Saved entries:
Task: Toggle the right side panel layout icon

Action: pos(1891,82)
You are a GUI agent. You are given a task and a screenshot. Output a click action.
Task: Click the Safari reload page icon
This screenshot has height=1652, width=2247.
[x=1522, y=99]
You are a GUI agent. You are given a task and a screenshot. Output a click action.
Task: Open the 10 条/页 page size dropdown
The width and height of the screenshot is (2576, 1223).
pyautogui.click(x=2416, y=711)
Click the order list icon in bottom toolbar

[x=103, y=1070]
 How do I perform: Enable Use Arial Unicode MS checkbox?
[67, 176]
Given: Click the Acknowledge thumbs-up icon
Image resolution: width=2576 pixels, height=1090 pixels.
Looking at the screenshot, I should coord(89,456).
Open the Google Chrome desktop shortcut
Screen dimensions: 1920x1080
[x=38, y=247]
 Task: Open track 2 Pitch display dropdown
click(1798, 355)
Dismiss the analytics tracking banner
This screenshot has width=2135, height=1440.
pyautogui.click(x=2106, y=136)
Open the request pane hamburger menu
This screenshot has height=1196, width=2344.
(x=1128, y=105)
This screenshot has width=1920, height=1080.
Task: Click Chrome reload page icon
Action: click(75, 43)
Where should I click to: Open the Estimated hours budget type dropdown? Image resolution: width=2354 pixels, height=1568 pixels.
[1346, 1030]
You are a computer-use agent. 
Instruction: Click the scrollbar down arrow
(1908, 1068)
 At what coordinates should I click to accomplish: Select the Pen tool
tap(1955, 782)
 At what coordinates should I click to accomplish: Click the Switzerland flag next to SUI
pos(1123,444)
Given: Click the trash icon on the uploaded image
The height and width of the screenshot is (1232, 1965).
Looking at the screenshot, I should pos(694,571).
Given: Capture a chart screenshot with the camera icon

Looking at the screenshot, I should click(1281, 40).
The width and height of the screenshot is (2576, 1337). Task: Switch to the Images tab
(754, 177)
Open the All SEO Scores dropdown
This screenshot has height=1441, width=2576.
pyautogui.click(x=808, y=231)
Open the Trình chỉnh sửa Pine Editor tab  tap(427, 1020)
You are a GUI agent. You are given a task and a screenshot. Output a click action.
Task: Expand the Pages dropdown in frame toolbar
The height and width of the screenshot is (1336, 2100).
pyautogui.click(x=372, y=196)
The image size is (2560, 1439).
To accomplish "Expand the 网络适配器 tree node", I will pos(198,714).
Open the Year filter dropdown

▸ PROBLEM STATEMENT
List every line in the records above that contains the word "Expand".

▸ ANSWER BELOW
Task: Expand the Pages dropdown in frame toolbar
To accomplish "Expand the 网络适配器 tree node", I will pos(198,714).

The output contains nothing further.